Бух-бух-бух! Загудело, загрохотало, понеслось. И через какие-то секунды: тах, та-ах, тах! — удачные попадания.
Записываю команду и в перерывах (во втором орудии задержка: гильзу заклинило) успеваю записывать кое-что в свою записную книжку. Нас не обстреливают, поэтому орудийная пальба мне нравится: в ней есть своя красота. И батарейцы тоже как будто повеселели: монотонность последних дней наконец нарушилась, неопределенное ожидание закончилось. Дождик немного покапал и перестал.
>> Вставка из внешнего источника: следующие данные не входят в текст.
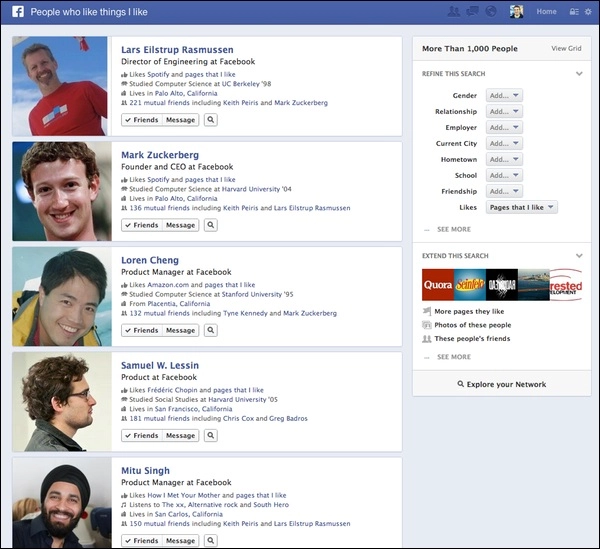This screenshot has height=549, width=600.
Task: Select the Quora page thumbnail
Action: (x=438, y=284)

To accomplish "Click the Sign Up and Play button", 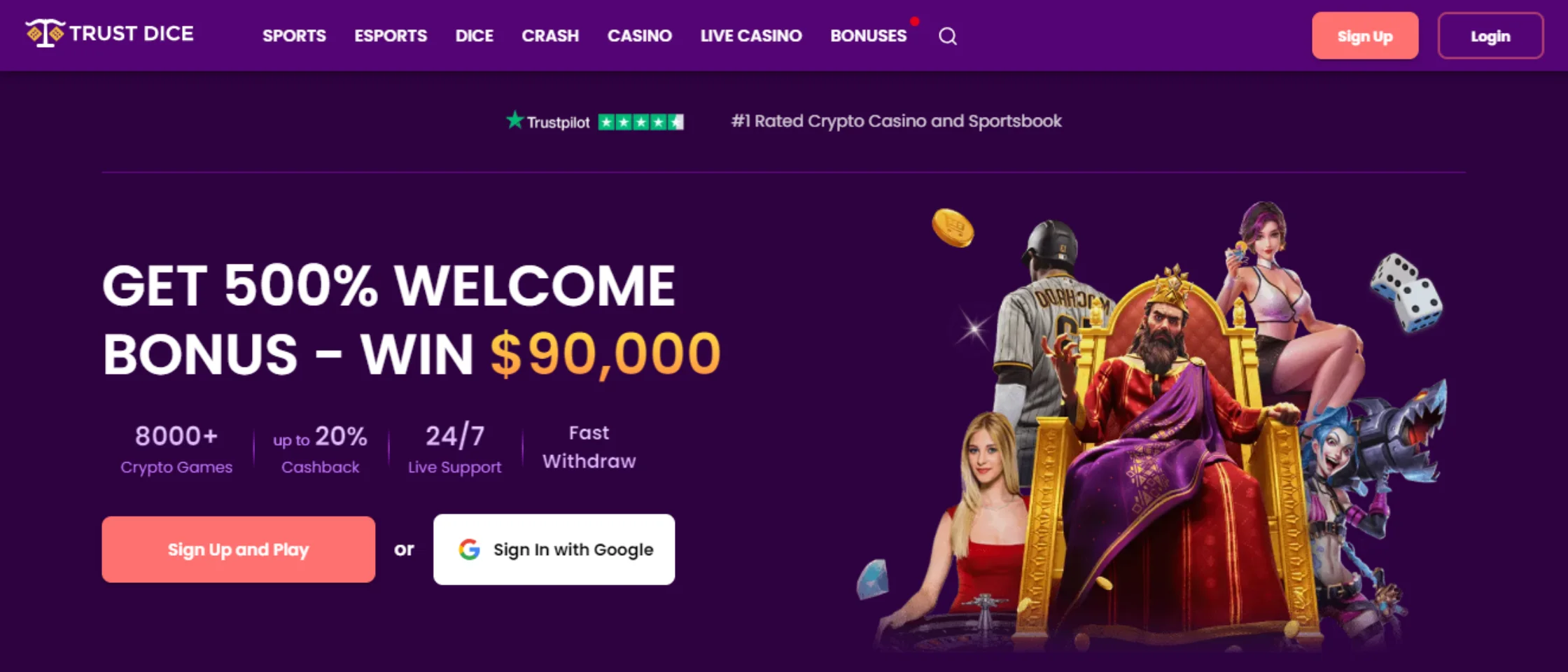I will 238,550.
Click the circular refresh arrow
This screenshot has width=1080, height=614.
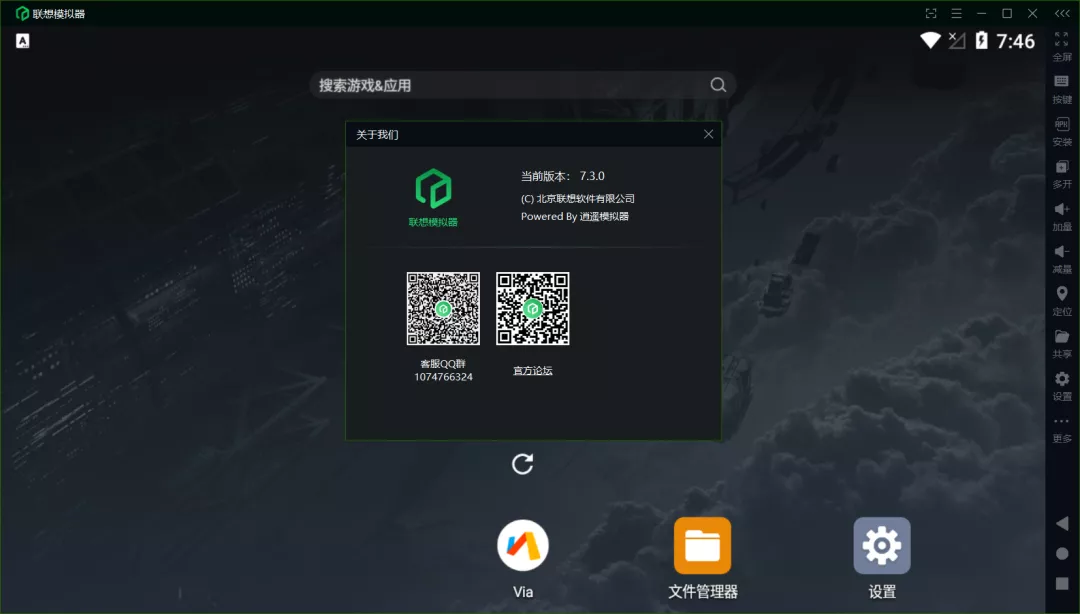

— Прицел 150… Стрелять правому орудию… Тротиловой гранатой… — слышу из телефонной трубки. — Готово?
— Готово!
— Огонь!!
Неужто бой разгорится? Наблюдательный пункт недалеко: в высоченной насыпи недостроенного железнодорожного моста. За толстой каменной опорой моста — окоп под тремя рядами наката. Прочная штука! Там сидеть безопасно. Этот окоп утром рыл и я, так как находился в то время на наблюдательном пункте. Зачем отослал меня старший сюда, на батарею? Тут для телефонистов не окоп, а яма.
— Подкопать хоботы!
Артиллеристы быстро подкапывают хоботы (задние концы пушек), чтобы стволы еще больше поднялись вверх. За бойкой работой находят время пошутить, спорят, смеются и виртуозно матерятся. Я уже свыкся с их матерщиной: Беленький вбил-таки в меня это «наплевать». Дождь совсем прекратился. Выглянуло солнышко; дождевые тучи разбегаются. Третий наш товарищ, флегматичный костромич Пашин, принес тем временем полное ведро картошки, приготовленной со свежей поросятиной. Повар из него хороший. Но поесть нет времени: снова команда. Остынет бедная картошка. А без соли, которой уже нет и у батарейцев, будет совсем невкусная. «Братцы, давайте попеременно!» — советует Беленький. «Жри!» — по-приятельски шутливо подталкивает он меня локтем, уступая первенство. Ем, аж за ушами трещит. «Прячь свою записную книжку, а то прочту!» — «Нет, братец, дудки! Спрячу за голенище». — «Когда-нибудь доберусь». — «Разве что в Смоленске». Следующим за картошку принимается молчаливо-рассудительный Пашин. Беленький будет есть, когда все насытятся — деликатный человек!